Ingosstrakh contract

REGULATIONS FOR INSURANCE OF EMERGENCY
MEDICAL AND TRANSPORT
EXPENSES DURING TRIP ABOUT RUSSIA

1. GENERAL CONDITIONS

2. OBJECT OF INSURANCE

3. INSURED EVENTS

4. EXPENSES COVERED BY INSURER

5. EXPENSES NOT COVERED BY INSURER

6. SUM INSURED. INSURANCE PREMIUM

7. VALIDITY OF CONTRACT

8. CONTRACT CONCLUSION

9. CLAIM PROCEDURE

10. REFUSALS IN INSURANCE INDEMNITY

11. CONTRACT TERMINATION

12. DISPUTE RESOLUTION



1.GENERAL CONDITIONS


1.1 The present Regulations for the insurance of medical and transport
emergency expenses during a trip about Russia (hereinafter referred to as
the Regulations) are based on Legislation Acts of the Russian
Federation. The Regulations are an integral part of the Insurance
Contract (hereinafter referred to as the Contract) covering medical and
transport emergency expenses during a trip about Russia. The Contract
can also contain other terms and conditions agreed upon by the Parties
thereto.

1.2 The INGOSSTRAKH Joint Stock Insurance Company is the
Insurer and it concludes Contracts on the insurance of medical and
transport emergency expenses during a trip about Russia.

1.3 According to the Contract the Insured shall be recognized as legal
entities and capable physical persons.

1.4 The Insured is entitled to conclude Contracts in favor of the
third parties (the Insured Persons). If the Contract is concluded by
the Insured in his/her own favor he/she gets the Insured Person’s
rights and obligations. In accordance with the present Regulations the
Insured Persons can be physical persons only.



2. OBJECT OF INSURANCE


The object of insurance shall be recognized as insurance risk related to
the expenses for medical emergency help, medical transportation, transport
services including repatriation, provided the above expenses result from
the Insured Event and are incurred during the trip about Russia.



3.INSURED EVENTS


3.1 The Insured Event shall be recognized as the Insured
Person’s or his her representative’s request to the 24-hour Assistance
Center in the event of sudden illness, accident or death of the Insured
person which cause expenses for medical help, medical transportation or
other services stipulated in the present Regulations, provided the
above events happened within the Contract term during the Insured
Person’s trip about Russia. The Assistance Center under the
Regulations shall be recognized as a specialized institution indicated
in the Contract (Insurance policy), which on behalf of the Insurer
provides the Insured Person with 24-hour services envisaged by the
present Regulations.

3.2 A sudden illness shall be recognized as
unexpected disease which requires urgent medical interference.
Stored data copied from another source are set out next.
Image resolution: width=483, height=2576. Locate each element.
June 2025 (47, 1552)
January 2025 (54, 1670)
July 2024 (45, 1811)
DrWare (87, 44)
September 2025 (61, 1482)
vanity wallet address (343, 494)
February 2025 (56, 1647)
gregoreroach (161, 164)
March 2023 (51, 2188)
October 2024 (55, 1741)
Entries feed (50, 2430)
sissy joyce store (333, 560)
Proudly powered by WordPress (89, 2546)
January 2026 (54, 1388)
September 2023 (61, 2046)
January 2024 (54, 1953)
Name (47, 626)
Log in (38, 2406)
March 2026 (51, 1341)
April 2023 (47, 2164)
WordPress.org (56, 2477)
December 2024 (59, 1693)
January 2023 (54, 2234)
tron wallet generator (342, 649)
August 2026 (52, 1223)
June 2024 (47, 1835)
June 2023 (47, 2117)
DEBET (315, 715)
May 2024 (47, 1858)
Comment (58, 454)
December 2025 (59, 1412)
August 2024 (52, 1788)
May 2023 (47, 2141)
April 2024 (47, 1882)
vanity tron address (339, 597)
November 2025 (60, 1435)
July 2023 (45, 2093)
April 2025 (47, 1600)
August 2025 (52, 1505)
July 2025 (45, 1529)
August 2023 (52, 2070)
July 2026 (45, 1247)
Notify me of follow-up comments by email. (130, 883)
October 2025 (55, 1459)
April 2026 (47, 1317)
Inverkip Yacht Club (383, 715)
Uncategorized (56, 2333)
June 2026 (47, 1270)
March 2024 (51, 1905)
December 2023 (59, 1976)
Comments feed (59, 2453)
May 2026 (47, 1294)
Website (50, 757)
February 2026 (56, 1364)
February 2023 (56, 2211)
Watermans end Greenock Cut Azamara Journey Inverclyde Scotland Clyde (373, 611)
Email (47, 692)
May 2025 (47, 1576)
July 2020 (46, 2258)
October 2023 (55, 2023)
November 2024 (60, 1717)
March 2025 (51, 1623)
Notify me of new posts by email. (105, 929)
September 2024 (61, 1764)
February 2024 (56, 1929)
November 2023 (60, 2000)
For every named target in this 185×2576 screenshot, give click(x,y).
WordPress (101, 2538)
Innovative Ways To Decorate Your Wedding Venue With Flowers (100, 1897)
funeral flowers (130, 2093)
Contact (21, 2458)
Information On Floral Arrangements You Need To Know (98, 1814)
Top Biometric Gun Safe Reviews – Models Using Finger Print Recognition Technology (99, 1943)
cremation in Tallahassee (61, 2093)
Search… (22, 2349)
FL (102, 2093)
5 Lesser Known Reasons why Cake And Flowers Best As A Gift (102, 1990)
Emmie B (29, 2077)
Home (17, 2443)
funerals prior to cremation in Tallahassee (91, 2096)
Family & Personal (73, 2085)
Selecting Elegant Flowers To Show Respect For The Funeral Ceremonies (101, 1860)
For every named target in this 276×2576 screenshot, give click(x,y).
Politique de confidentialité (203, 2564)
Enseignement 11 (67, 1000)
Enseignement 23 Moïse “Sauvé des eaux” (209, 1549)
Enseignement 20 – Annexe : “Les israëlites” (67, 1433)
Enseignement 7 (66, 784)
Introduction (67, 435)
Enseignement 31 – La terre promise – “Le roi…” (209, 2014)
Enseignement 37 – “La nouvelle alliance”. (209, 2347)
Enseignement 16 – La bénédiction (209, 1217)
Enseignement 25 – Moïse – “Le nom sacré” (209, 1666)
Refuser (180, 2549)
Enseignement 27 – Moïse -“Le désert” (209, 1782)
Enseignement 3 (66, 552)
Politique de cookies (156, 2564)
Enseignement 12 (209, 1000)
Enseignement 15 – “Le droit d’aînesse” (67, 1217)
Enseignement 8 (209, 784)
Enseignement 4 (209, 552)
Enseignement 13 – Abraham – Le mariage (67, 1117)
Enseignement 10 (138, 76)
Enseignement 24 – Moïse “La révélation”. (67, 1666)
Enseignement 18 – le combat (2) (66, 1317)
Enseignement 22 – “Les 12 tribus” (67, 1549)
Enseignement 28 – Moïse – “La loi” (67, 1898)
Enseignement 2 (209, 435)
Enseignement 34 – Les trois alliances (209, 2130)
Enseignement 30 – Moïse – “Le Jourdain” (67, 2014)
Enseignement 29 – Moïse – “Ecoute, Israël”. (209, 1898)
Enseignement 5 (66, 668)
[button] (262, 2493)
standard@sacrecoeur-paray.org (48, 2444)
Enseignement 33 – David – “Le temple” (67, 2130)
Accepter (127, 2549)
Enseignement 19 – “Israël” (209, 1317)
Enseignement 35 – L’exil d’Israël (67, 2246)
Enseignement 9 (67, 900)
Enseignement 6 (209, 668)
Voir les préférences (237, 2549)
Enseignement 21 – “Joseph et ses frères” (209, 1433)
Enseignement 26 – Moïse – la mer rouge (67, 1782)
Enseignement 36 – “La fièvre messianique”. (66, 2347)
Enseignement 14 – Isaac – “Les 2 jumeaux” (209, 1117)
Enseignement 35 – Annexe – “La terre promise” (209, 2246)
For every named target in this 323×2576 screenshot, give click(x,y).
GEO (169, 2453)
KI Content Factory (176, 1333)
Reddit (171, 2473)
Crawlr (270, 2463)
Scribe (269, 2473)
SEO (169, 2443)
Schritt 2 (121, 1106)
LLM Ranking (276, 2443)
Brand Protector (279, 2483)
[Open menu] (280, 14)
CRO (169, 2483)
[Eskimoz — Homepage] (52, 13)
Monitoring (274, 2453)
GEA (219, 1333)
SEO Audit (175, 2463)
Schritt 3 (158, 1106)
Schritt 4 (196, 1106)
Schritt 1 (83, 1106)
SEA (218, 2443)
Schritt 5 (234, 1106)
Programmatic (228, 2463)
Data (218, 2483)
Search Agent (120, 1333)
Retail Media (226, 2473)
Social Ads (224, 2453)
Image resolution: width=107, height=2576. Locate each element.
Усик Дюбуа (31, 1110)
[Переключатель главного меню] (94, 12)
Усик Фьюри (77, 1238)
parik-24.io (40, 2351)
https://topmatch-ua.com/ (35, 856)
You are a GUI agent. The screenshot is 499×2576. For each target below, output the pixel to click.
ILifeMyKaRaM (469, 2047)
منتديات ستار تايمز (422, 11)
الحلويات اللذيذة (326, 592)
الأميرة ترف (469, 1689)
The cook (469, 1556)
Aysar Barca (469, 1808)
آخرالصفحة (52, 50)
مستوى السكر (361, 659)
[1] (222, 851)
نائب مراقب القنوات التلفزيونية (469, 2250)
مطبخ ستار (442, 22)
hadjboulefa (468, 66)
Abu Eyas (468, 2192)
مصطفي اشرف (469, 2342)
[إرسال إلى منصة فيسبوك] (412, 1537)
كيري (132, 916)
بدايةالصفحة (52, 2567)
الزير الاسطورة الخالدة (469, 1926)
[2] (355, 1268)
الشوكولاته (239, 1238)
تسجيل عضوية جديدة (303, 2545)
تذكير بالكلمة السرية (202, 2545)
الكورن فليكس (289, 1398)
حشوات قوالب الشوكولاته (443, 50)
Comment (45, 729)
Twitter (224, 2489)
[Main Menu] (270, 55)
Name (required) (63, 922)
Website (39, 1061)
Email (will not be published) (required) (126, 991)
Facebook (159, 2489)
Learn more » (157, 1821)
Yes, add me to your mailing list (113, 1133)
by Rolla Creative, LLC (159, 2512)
3.3 An accident shall be recognized as sudden short-term external event
which causes injury or other health breakdown or death of the Insured
Person.

3.4 The request due to sudden illness, accident or death of the Insured
Person shall not be recognized as the Insured Event if the above result
from:

3.4.1 the Insured Person’s alcohol, drug or toxic abuse;

3.4.2 the Insured Person’s suicide or attempt to commit suicide;

3.4.3 the Insured Person’s piloting or flying by any aircraft except
for flights as a passenger in a civil aviation plane run by a
professional pilot;

3.4.4 the Insured Persons flying by any motorless aircraft, motor
gliders, superlight aircraft as well as parachuting;

3.4.5 military operations and their consequences, civil commotion,
strikes, revolts, riots, terrorist acts and their consequences;

3.4.6 nuclear explosion, radiation, radioactive contamination or other
kinds thereof;

3.4.7 the Insured Persons going in for any sports related to training
or participation in sports competitions;

3.4.8 dangerous activities of the Insured Person (professional drivers,
miners, builders, electricians, etc);

3.4.9 the Insured Persons or the concerned third parties deliberate
actions provoking the occurrence of the Insured Event;

3.4.10 law violation by the Insured Person;

3.4.11 natural calamities and their consequences.

3.5 The requests resulting from the activities stipulated in para
3.4.7 and para 3.4.8 shall be recognized as the Insured Events if
agreed upon by the Parties.



4.EXPENSES COVERED BY INSURER


4.1 In case of the Insured Event the Insurer arranges for medical
emergency assistance, medical transportation, transport services
including repatriation and covers the following expenses ensuing
thereof: A. Medical emergency expenses:

4.1.1 expenses for emergency and ambulance
services;

4.1.2 expenses for out-patient treatment including those for
the doctor’s services, diagnosis, medicines prescribed by the doctor,
dressing materials and means of fixation (plaster cast, splint).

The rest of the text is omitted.